É mais ou menos assim. Minha faculdade acabou. E eu não tenho emprego nem muito menos alguma perspectiva para o futuro, mas, mesmo assim, todos os assuntos das revistas de fofocas – e alguns outros – continuam me preocupando mais.
Sabe como é, as pessoas sempre vêm me cumprimentar e parabenizar e tal, falando do suposto grande passo que acabei de dar e sobre todas essas oportunidades do futuro. E eu não tenho absolutamente nada para dizer a elas – e, de fato, não consigo imaginar nada-de-nada que possa vir a ser dito sobre o assunto.
E nem é por falta de empenho. Realmente tenho tentado pensar bastante no caso. Não por iniciativa própria nem nada, claro… mas me falaram sobre isso com tanta convicção, que resolvi que seria o mínimo dar uma chance à questão.
No entanto, como já era de se esperar, a única conclusão à qual cheguei foi a de que não tenho mais de acordar cedo – e nem perder seis horas semanais na faculdade e nem me encontrar com meus coleguinhas e nem perder dez minutos andando até a parada de ônibus. E isso é pura e simplesmente lindo.

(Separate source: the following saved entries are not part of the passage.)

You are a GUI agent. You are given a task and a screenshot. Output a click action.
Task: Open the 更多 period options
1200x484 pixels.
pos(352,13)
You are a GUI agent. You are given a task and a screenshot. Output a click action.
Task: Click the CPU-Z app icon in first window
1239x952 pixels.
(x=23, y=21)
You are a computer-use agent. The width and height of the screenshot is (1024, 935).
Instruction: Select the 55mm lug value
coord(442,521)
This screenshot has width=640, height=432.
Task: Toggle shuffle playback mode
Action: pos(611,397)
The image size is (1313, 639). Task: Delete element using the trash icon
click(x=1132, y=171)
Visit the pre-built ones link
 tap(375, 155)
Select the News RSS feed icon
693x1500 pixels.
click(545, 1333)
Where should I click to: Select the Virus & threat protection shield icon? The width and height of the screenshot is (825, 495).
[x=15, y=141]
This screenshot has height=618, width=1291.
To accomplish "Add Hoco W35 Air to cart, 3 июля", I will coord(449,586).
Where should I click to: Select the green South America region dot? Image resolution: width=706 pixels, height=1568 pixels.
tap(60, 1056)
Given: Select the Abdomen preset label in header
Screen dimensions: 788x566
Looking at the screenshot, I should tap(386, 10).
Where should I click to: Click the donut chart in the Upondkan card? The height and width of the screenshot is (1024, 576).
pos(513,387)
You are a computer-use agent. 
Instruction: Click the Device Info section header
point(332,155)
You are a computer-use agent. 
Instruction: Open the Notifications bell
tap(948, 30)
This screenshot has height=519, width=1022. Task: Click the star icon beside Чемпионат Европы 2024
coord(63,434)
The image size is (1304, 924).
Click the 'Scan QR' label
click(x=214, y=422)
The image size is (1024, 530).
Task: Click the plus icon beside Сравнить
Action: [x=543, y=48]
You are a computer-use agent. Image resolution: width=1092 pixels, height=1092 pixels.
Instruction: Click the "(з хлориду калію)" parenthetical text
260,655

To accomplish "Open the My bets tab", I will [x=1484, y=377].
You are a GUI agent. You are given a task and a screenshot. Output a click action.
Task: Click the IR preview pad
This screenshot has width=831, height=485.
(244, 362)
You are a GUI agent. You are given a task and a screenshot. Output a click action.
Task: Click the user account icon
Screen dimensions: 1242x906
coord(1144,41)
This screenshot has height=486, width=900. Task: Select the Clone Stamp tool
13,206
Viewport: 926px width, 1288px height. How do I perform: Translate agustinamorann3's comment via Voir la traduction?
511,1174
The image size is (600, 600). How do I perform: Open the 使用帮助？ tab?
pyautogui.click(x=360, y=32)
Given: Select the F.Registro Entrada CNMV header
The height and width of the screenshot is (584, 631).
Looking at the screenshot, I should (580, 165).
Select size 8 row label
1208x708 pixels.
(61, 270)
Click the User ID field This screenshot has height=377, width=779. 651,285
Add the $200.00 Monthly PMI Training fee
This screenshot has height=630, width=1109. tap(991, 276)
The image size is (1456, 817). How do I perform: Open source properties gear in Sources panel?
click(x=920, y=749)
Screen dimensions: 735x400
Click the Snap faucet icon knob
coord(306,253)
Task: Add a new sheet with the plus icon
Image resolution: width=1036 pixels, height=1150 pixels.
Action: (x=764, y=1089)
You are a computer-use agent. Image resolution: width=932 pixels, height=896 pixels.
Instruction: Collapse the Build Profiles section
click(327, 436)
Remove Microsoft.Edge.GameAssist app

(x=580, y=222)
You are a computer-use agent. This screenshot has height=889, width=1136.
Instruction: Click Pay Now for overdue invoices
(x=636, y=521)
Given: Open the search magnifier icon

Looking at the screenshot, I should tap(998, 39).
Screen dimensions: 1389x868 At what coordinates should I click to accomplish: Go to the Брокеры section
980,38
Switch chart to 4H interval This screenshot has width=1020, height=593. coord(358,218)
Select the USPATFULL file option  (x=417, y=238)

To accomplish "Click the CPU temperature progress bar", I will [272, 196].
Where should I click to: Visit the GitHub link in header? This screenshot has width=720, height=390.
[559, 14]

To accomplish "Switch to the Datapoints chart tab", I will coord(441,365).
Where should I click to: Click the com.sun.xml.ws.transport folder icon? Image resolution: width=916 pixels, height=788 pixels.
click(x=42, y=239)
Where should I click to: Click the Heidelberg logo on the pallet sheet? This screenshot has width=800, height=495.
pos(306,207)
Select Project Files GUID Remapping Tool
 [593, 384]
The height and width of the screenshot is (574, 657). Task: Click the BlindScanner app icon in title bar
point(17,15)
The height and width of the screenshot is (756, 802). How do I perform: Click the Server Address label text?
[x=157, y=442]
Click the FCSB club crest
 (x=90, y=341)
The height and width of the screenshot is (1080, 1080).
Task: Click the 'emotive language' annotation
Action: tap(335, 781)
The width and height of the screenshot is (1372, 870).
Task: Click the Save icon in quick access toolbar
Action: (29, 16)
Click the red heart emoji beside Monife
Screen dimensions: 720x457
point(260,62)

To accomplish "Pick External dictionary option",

Mas minha mãe tem uma outra opinião. Ela diz que tenho de começar a me preocupar com o futuro, investir nas coisas certas e cultivar os contatos que farão de mim um bilionário. E por quê? Porque semana que vem pode acontecer de toda minha família ficar desempregada ou morrer de câncer e eu – eu mesmo – me ver transformado na minha única esperança. Ou alguma coisa assim.
Como se pode ver, otimismo é uma qualidade que apenas eu cultivo dentro da família.
Contudo, o que certas pessoas andam desconsiderando é que eu tenho um plano. Tenho sim – inclusive, diga-se de passagem, eu sempre tenho um plano.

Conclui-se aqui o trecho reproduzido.